The team then induced periodontal disease in mice by placing a silk ligature around a tooth to promote plaque biofilm build-up. To test the effect of the treatment as a preventive, interventional, or restorative approach, respectively, they injected mice with CCL2 microparticles at one of three stages: the day of ligature placement, four days later, or the day of ligature removal. The treatment reduced bone loss by 32 to 37 percent in the prevention group and 26 to 29 percent in the intervention group, compared with control mice (which were either untreated or treated with microparticles without CCL2). Mice given CCL2 after the ligation was removed regained up to 56 percent of bone, compared with 17 to 30 percent in the control groups.
These results resulted primarily from the ability of CCL2 to promote an anti-inflammatory phenotype in macrophages. Specifically, single-cell RNA-sequencing analyzes of immune cells in the gums of treated mice revealed that CCL2 treatment inhibited myeloid cell-expressed activating receptor-1 (TREM-1), which causes periodontal inflammationwhile activating protein kinase A (PKA), involved in resolution of inflammation (4,5). In addition, CCL2 indirectly affected the presence of bacteria around the tooth, reducing the bacterial load in the area, likely reducing nutrients derived from tissue destruction.
Hernandez-Kapila said Sfeir and his team showed strong evidence that CCL2 microparticles prevented bone loss in this ligation-induced mouse model of periodontal disease. However, “[this] it’s a very acute and aggressive model of the disease,” he said, indicating that the model does not accurately represent the chronic nature of the condition. “No model is perfect,” he acknowledged, and emphasized the importance of testing the treatment in animal models of other periodontal diseases before translating it to humans. He also stressed the need to assess any toxic effects of the drug — for example, by examining the livers and kidneys of treated mice. Despite the local tradition, he noted, it’s unclear whether the agent could be incorporated into the bloodstream, especially since oozing gums are a hallmark of periodontal disease.

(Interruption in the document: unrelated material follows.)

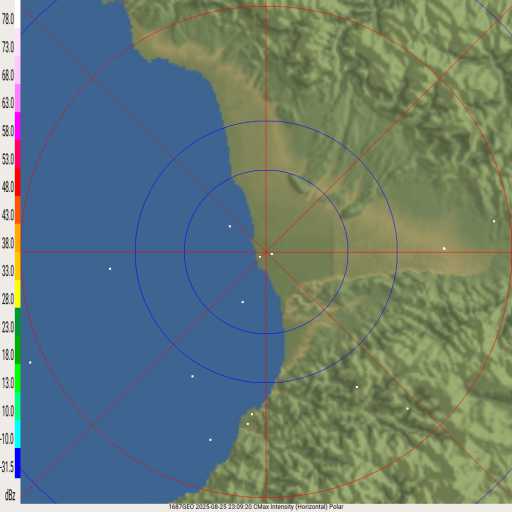Screen dimensions: 512x512
Task: Click the white marker just right of radar center
Action: 272,254
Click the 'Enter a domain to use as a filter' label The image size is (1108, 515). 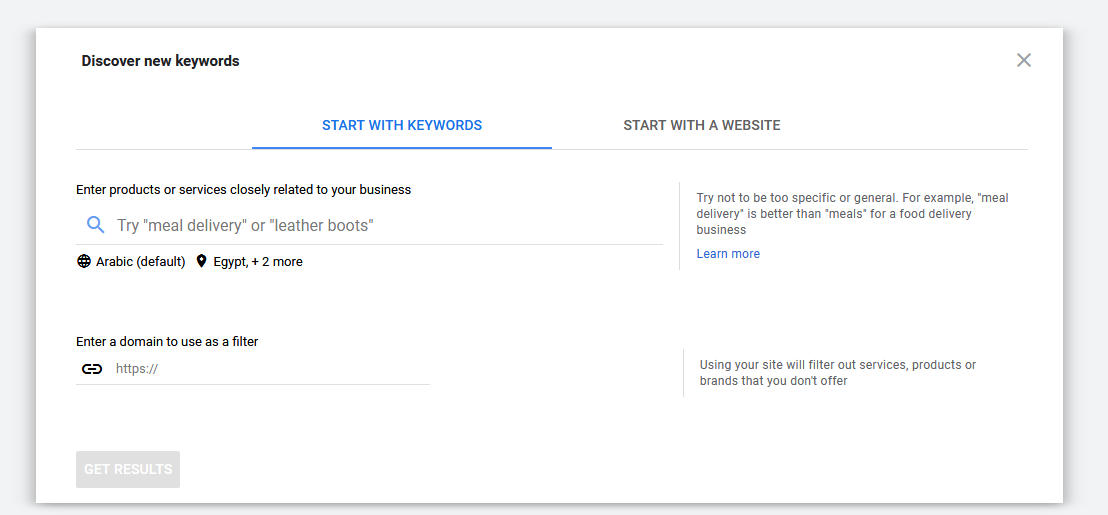(167, 342)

Sfeir said his team has tested the treatment in another mouse model and in dogs, but those results have not yet been published. Regarding toxicity, he explained that since the microparticle content is released at the nanogram level, it will be difficult to detect in tissues. “What we did very early on was feed the mice milligrams of microparticles, and we didn’t see any toxicity,” he said. As the team prepares for a submission to the Food and Drug Administration (FDA), Sfeir noted that they will likely conduct these toxicity studies according to specific guidelines. “We don’t expect to see any toxicity because of the small amounts that are released,” he said.
Overall, the results so far are exciting, Hernandez-Kapila concluded. Since “it’s a new thing for us to try, it gives hope,” he said.
References
- Shehabeldin, M. et al. Therapeutic administration of CCL2 modulates the immune response and restores host-microbe homeostasis. Proc Natl Acad Sci 121e2400528121 (2024).

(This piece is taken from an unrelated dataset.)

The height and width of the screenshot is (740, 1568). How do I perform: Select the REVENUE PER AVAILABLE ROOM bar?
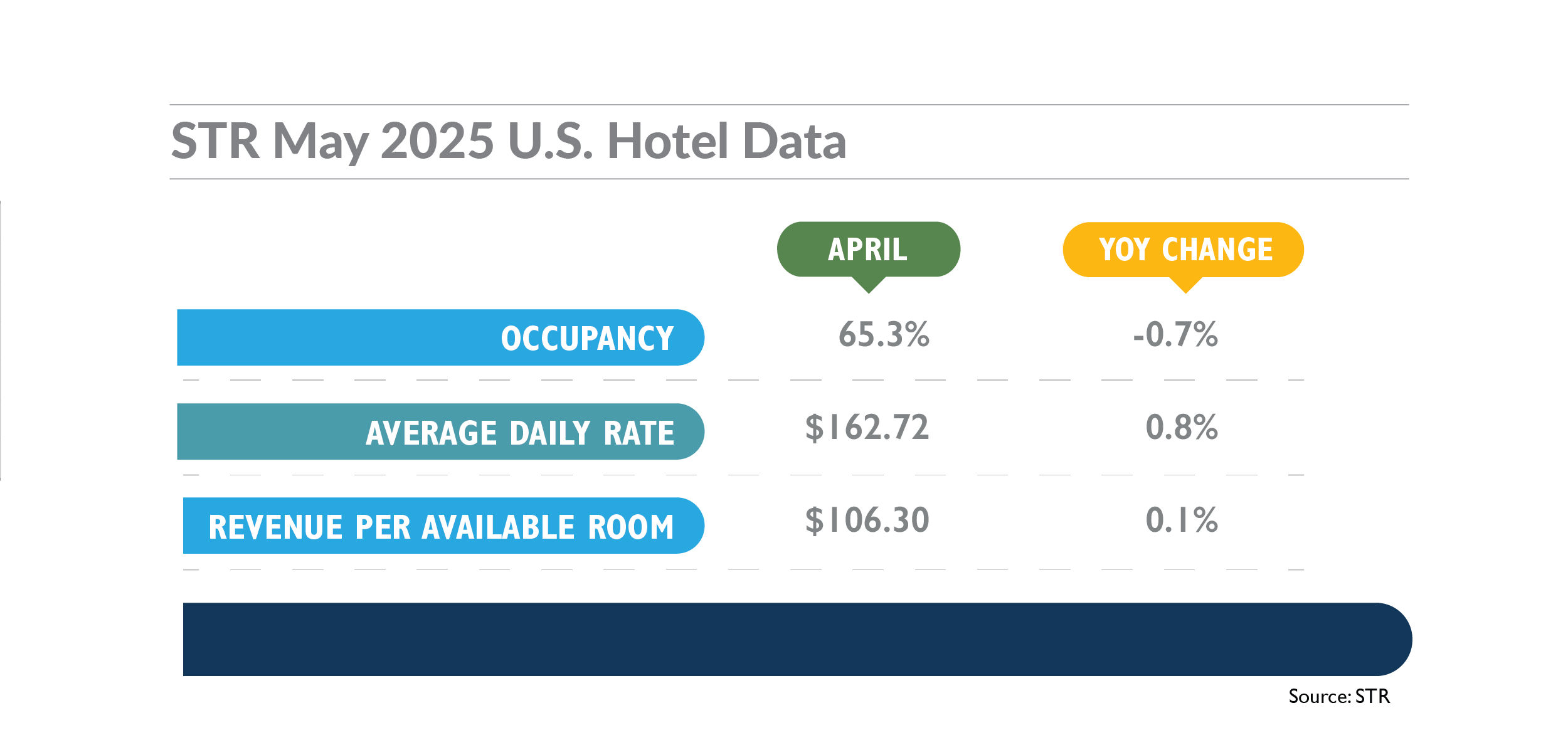tap(443, 526)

- Wood, S. et al. The proinflammatory chemokine CCL2 (MCP-1) promotes healing in diabetic wounds by restoring the macrophage response. PLoS One 9e91574 (2014).

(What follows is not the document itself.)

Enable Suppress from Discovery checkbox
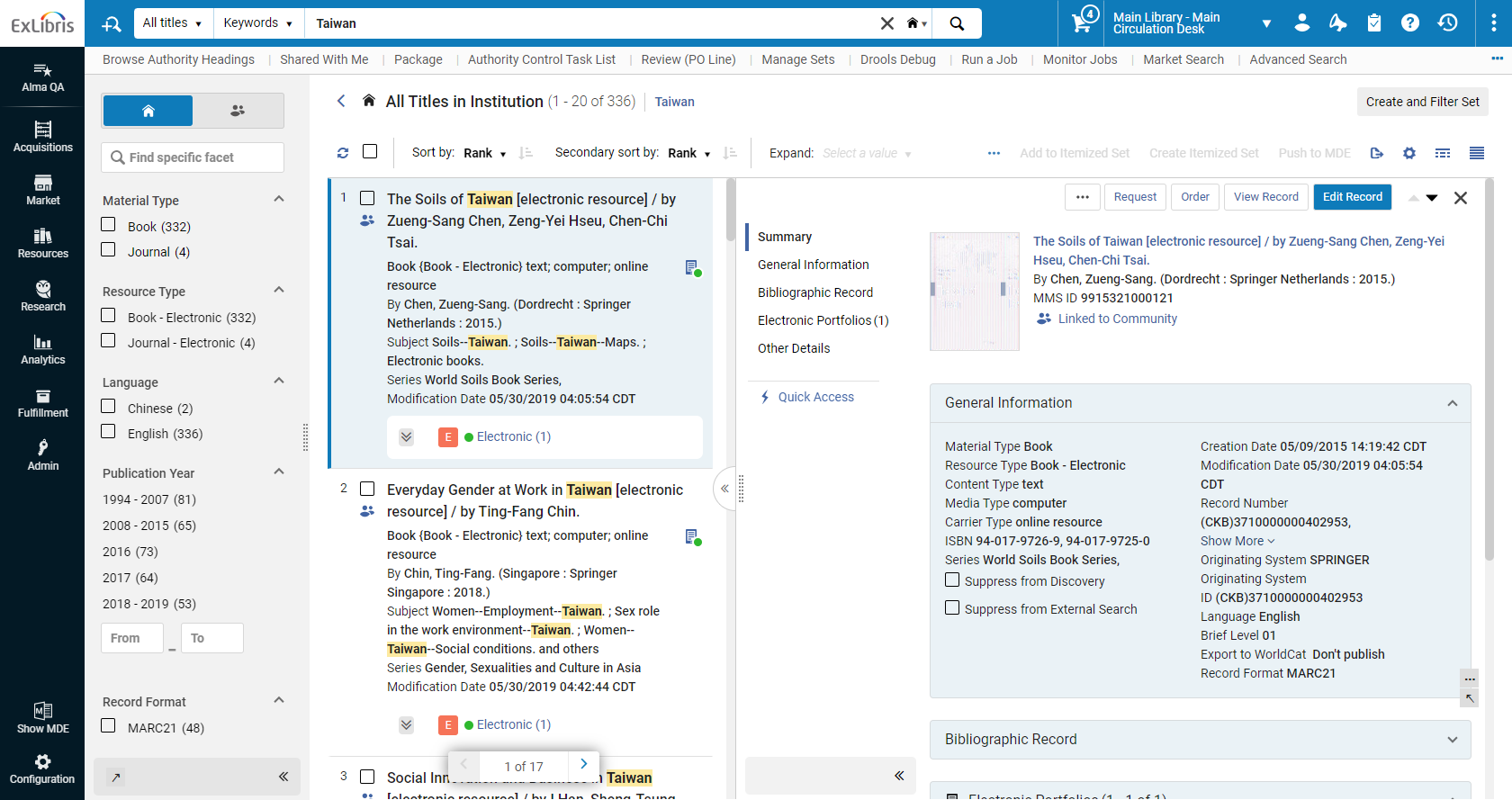The image size is (1512, 800). coord(952,580)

- Roca, H. et al. CCL2 and interleukin-6 promote survival of human CD11b+ Peripheral blood mononuclear cells and induce M2-type macrophage polarization. J Biol Chem 28434342-54 (2009).
- Wu, D. et al. Trem1 induces periodontal inflammation through regulation of M1 polarization. J Dent Res 101437-447 (2022).
- Kong, D. et al. The PKA IIα regulatory subunit is essential for PGD2– mediated resolution of inflammation. J Exp Med 2132209-26 (2016).